In part because so many black parents had only ever known birth registration to be a risk, many were unaware that, in most societies, it comes with many benefits. So a series of national campaigns and grassroots initiatives were launched to promote the perks of registration. These efforts were decentralized to conform to local contexts. For instance, the Villages and Townships Vital Registration Network distributed a bimonthly newsletter detailing the unique experiences of local areas.
In 1998, South Africa implemented the Child Support Grant, which expanded financial subsidies to black parents who had been denied them during Apartheid. To be eligible, parents had to produce their child’s birth certificate. This created a major incentive for parents to register their children’s births. And because the grant is offered specifically to low-income families — the ones who are often hardest to reach — those were the families whose birth registrations rose the most.
The effect was immediate. In the five years after the grant was introduced in 1998, the number of annual birth registrations increased by 400,000. Interestingly, right after the grant was introduced in 1998, late registrations surged in particular, a sign that parents who already had babies were returning to register them so they would be eligible for the grant.
A work in progress
South Africa’s first democratic elections were a watershed. Many citizens exercising their right to vote during this historic moment were, for the first time, engaging with the government in a meaningful way. This helped to change perceptions around bureaucracy and alleviate mistrust of civic processes. Instead of being a source of discrimination and pain, the same government services were now viewed differently — in the words of one researcher, “transform[ing] the idea of registration from one of surveillance to inclusive citizenship.”

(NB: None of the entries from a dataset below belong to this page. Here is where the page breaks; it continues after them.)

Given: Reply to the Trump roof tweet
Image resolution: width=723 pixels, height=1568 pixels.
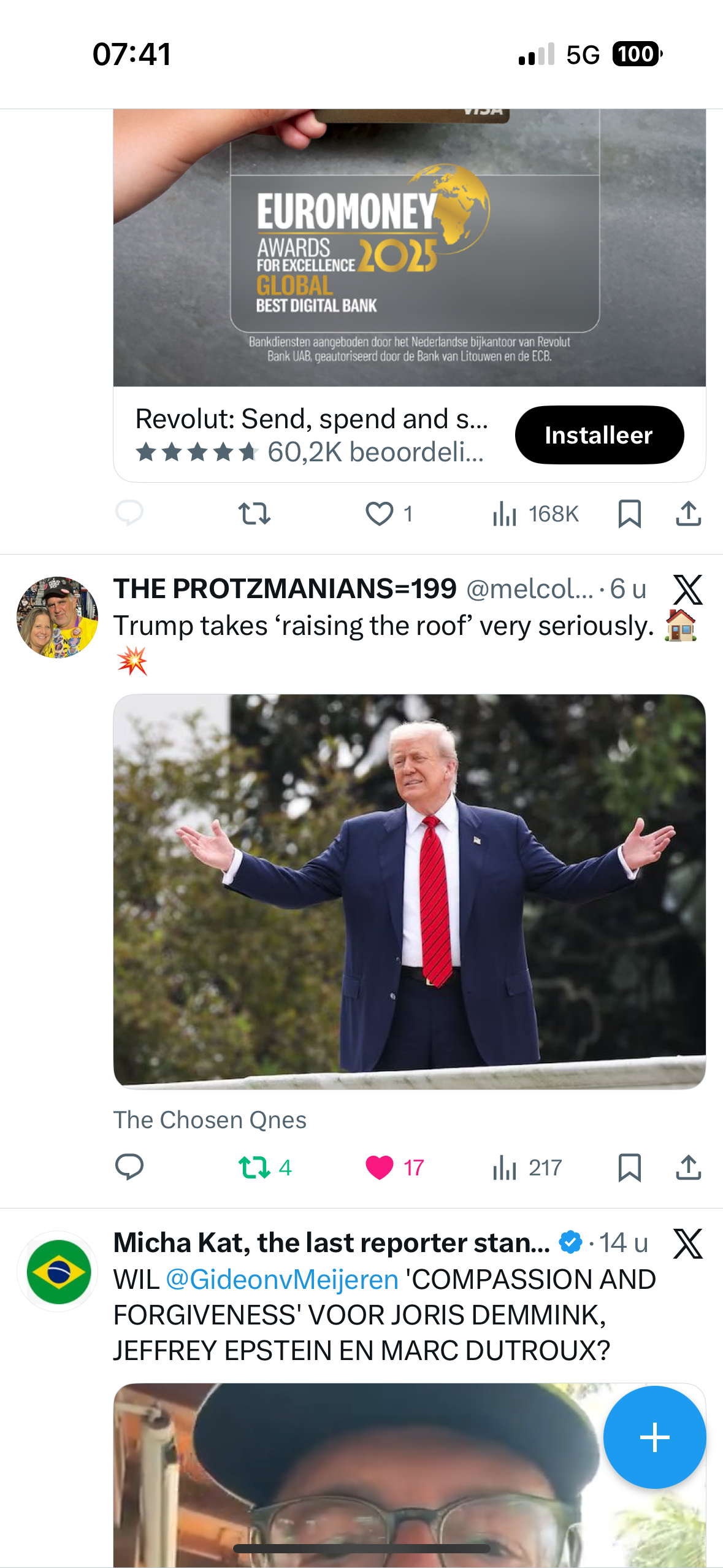Looking at the screenshot, I should click(x=129, y=1167).
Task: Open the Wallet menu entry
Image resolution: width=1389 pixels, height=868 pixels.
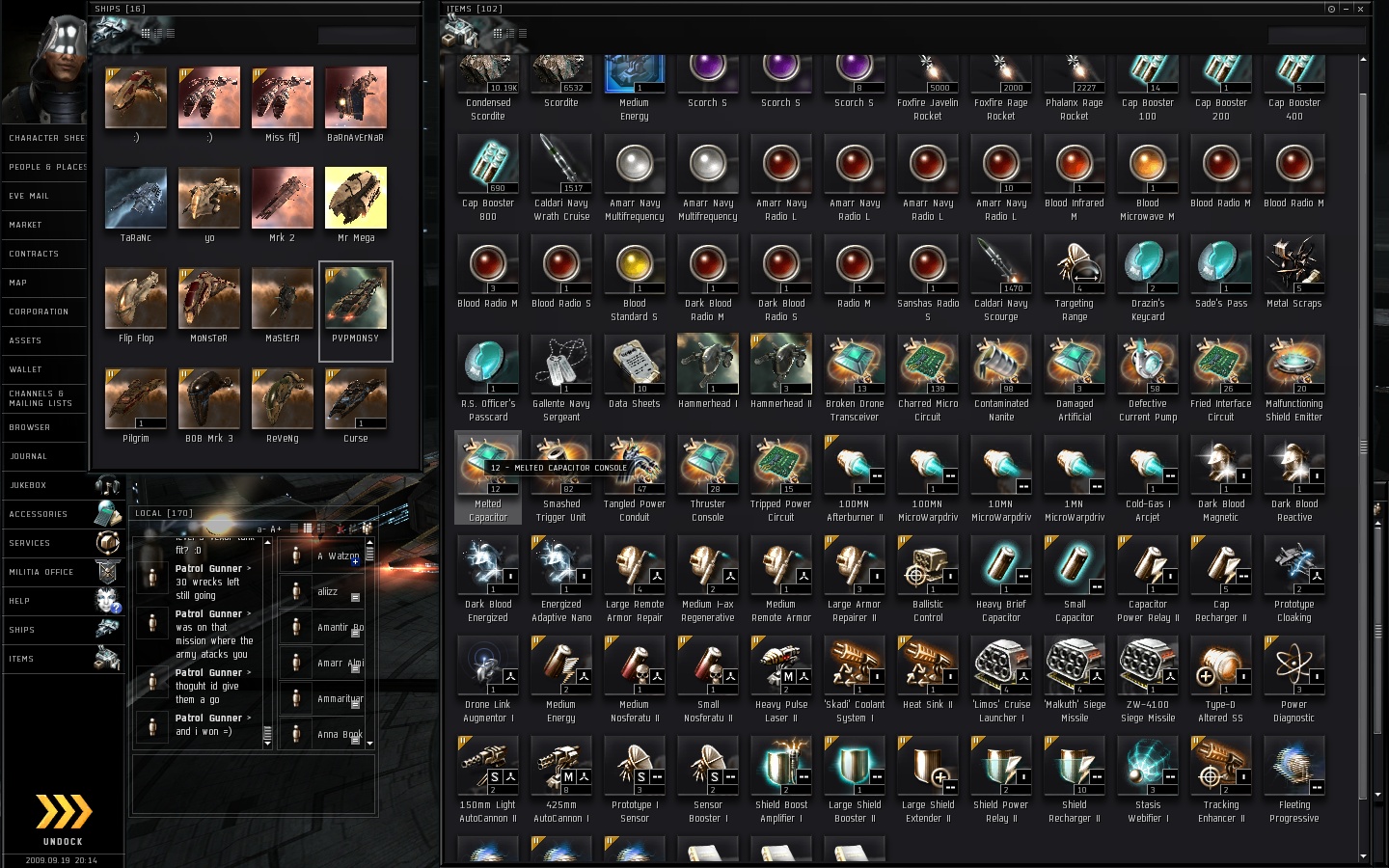Action: coord(44,369)
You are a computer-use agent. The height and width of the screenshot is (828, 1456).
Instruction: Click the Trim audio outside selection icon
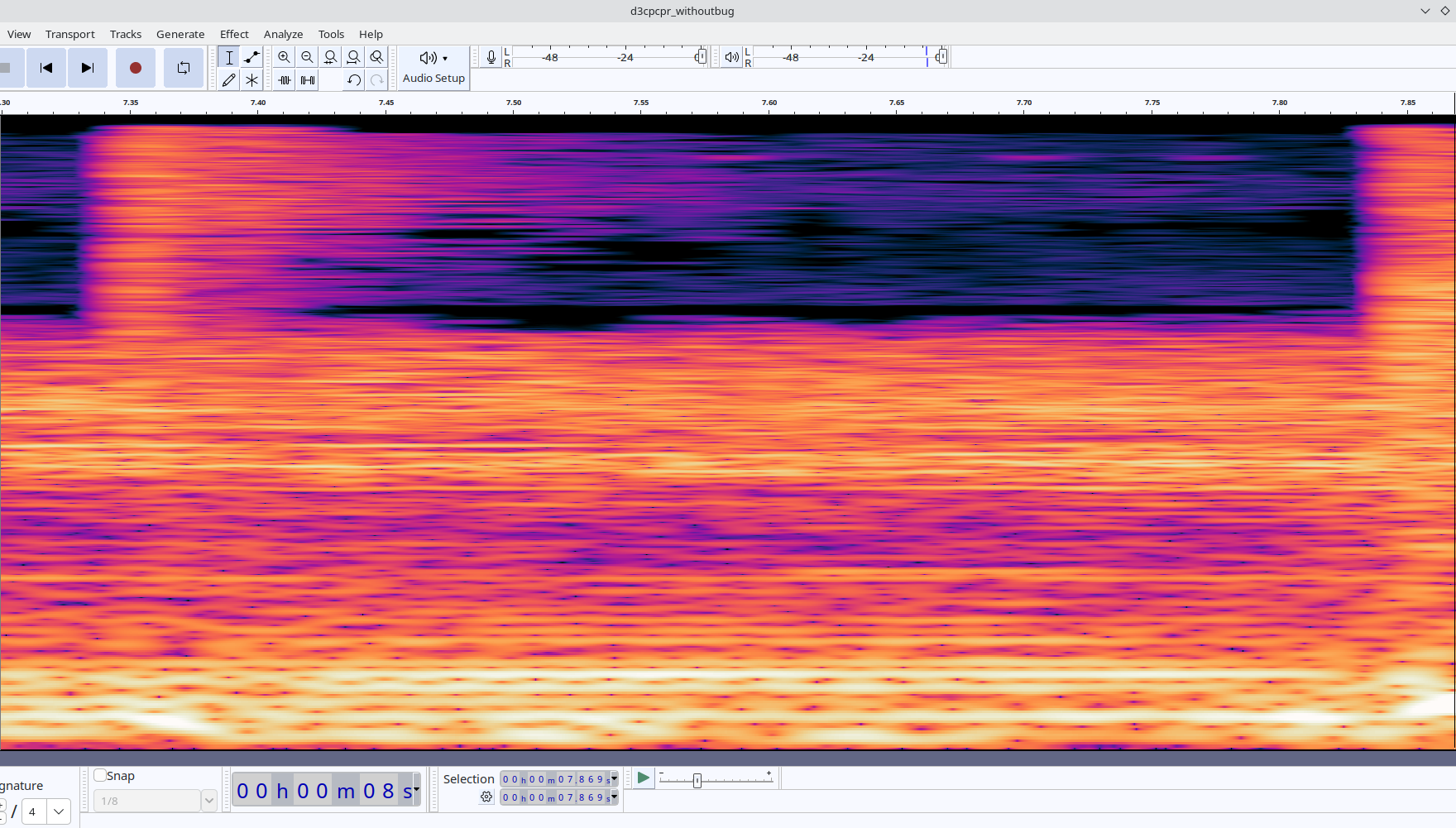[285, 80]
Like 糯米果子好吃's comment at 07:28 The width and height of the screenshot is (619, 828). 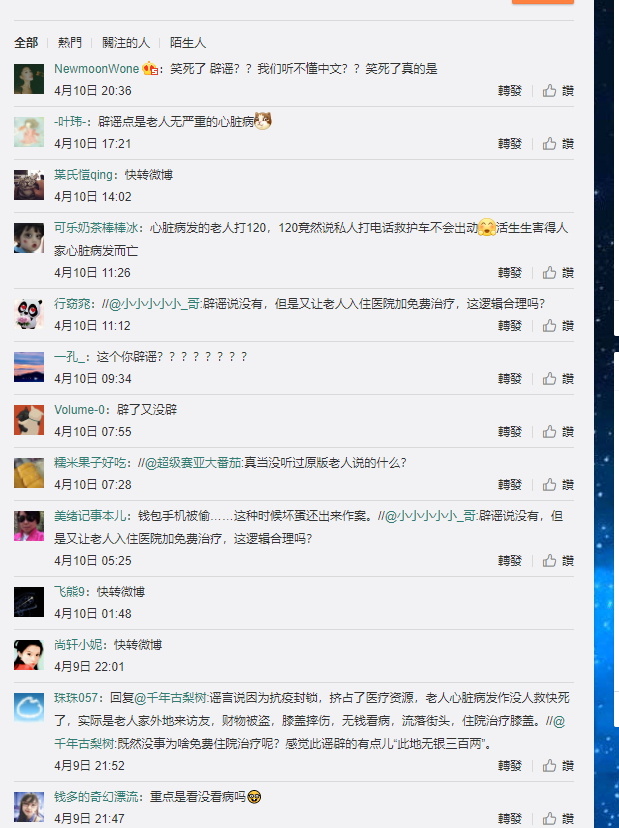[558, 484]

The result? A country in which fewer than one in four babies was registered in 1991 achieved a functionally universal birth registration rate of 95 percent by 2012.

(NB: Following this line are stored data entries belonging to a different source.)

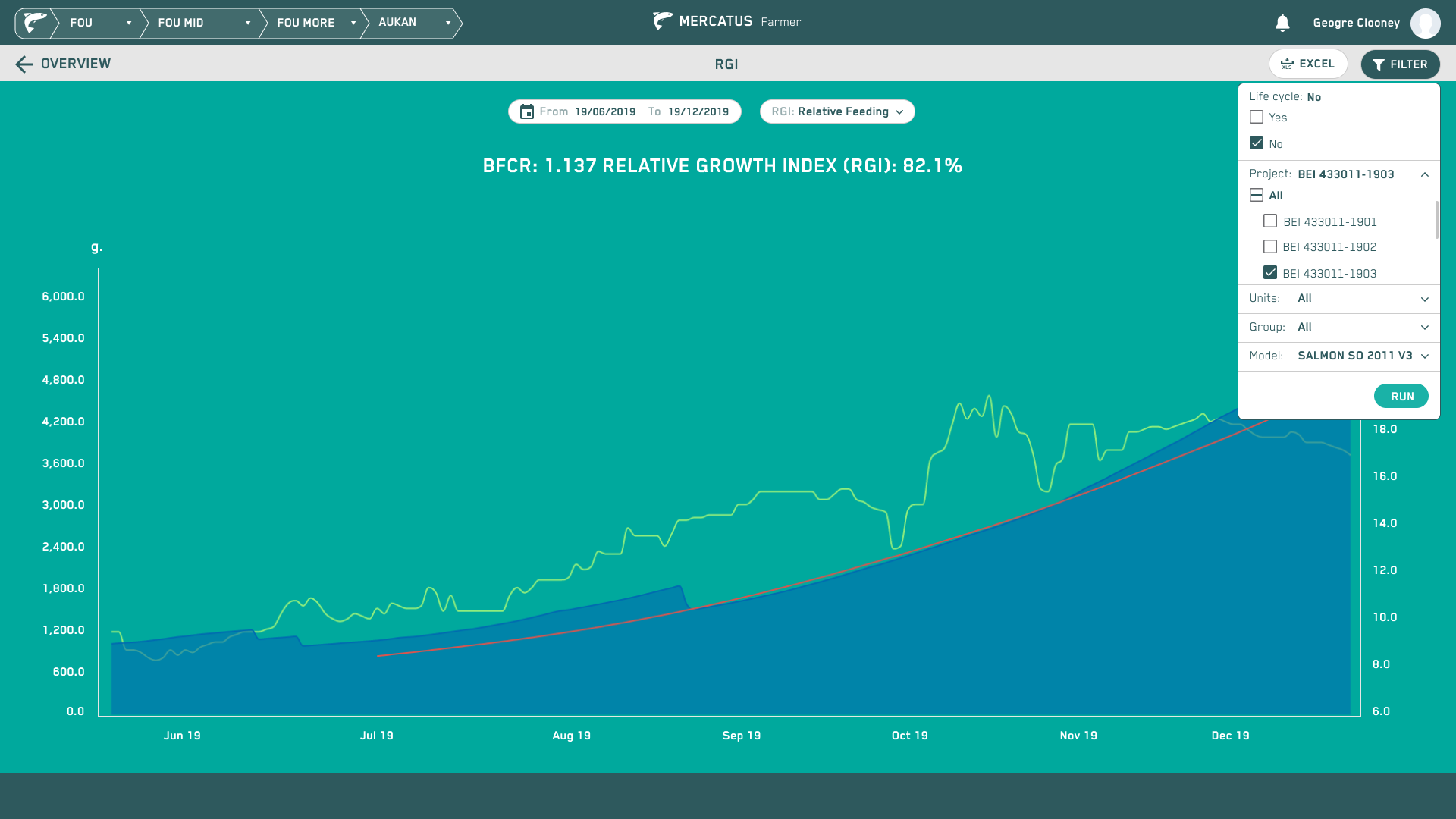1456x819 pixels.
Task: Click the Mercatus Farmer logo
Action: (726, 21)
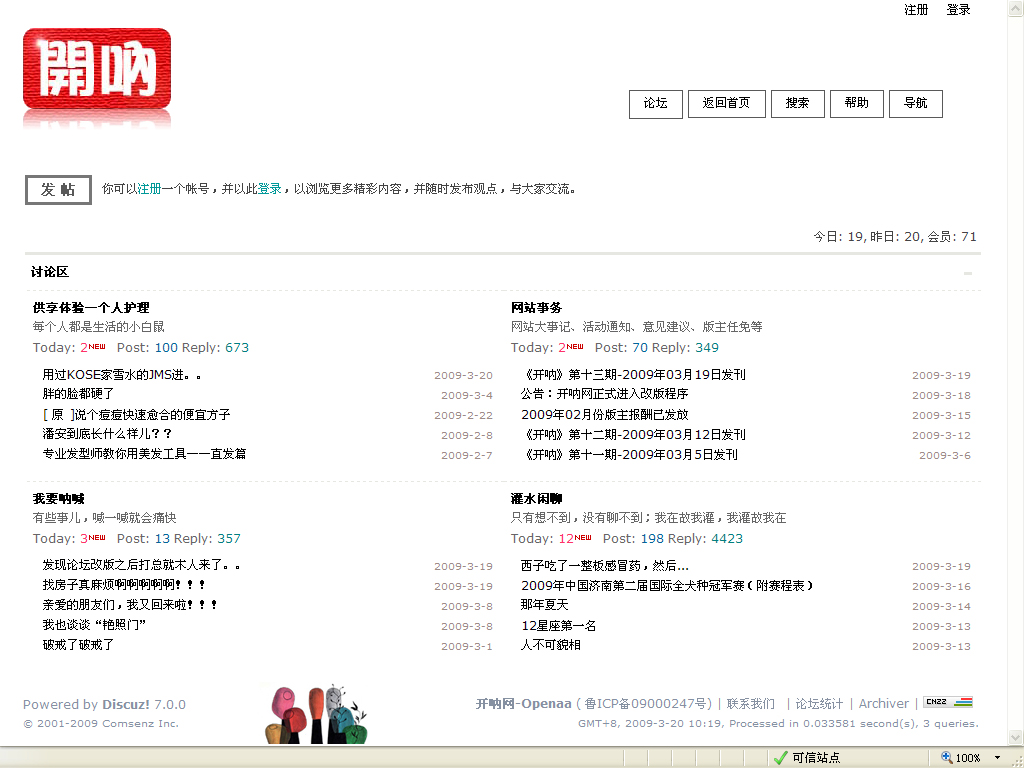Open the 论坛 navigation menu item

coord(655,104)
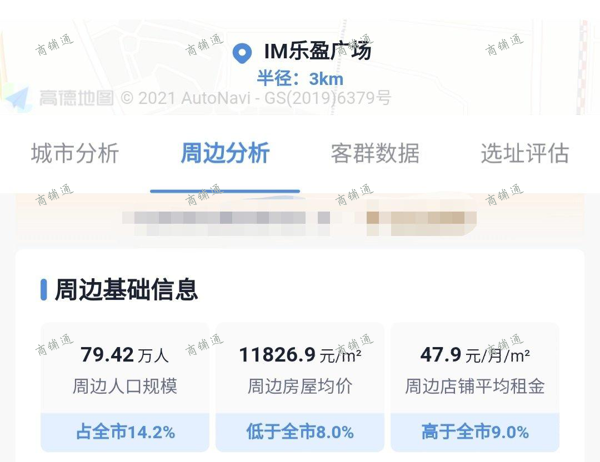Open the 城市分析 tab
This screenshot has width=600, height=462.
(x=75, y=154)
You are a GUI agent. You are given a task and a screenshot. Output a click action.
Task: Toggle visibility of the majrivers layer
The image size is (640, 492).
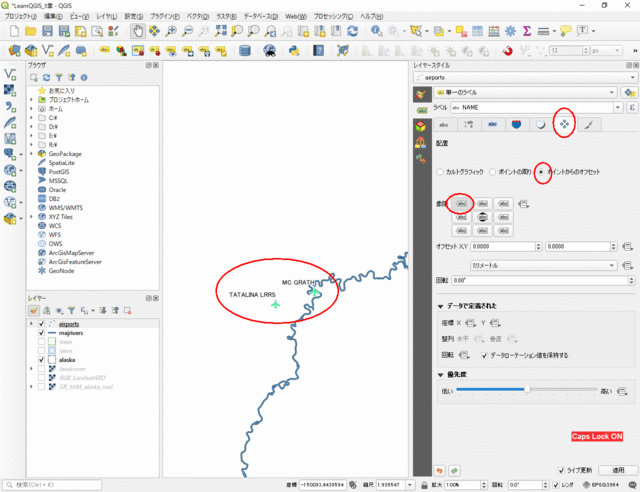(40, 333)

South Africa’s success with birth registrations shows how its citizens have been reactivated post-Apartheid. Still, there is room for improvement, particularly in the births of undocumented children. “There is a real need to improve birth registration practices at ground-level where the officials from the Department of Home Affairs often require a rigid application of the requirements in the Birth and Death Registration Act,” says Cecile Van Schalkwyk of the Legal Resources Centre. “They will often insist on documentation to which parents, guardians or caregivers do not have access. If they are unable to provide the required documents, the births are simply not registered.”
In situations where children have been abandoned, unmarried fathers are caring for children, a child is born at home without hospital documents or where undocumented migrants or refugees give birth within South African borders, the stringent requirements of the Birth and Death Registration Act prevent births from being registered. This affects thousands of children.

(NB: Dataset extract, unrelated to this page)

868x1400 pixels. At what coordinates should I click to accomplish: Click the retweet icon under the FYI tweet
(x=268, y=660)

Consequently, Charlotte Manicom of the Scalabrini Centre advocates “for the birth registration of all those born within South Africa’s borders, regardless of nationality.” This is to ensure that all in South Africa can benefit from the country’s technological advances in birth registration.
While there is still much room for improvement, the country has already done the long walk with just over one million births registered in 2018. For families like the Mahlases, the changes have transformed the lives of a generation, and will continue to hold benefits for generations to come.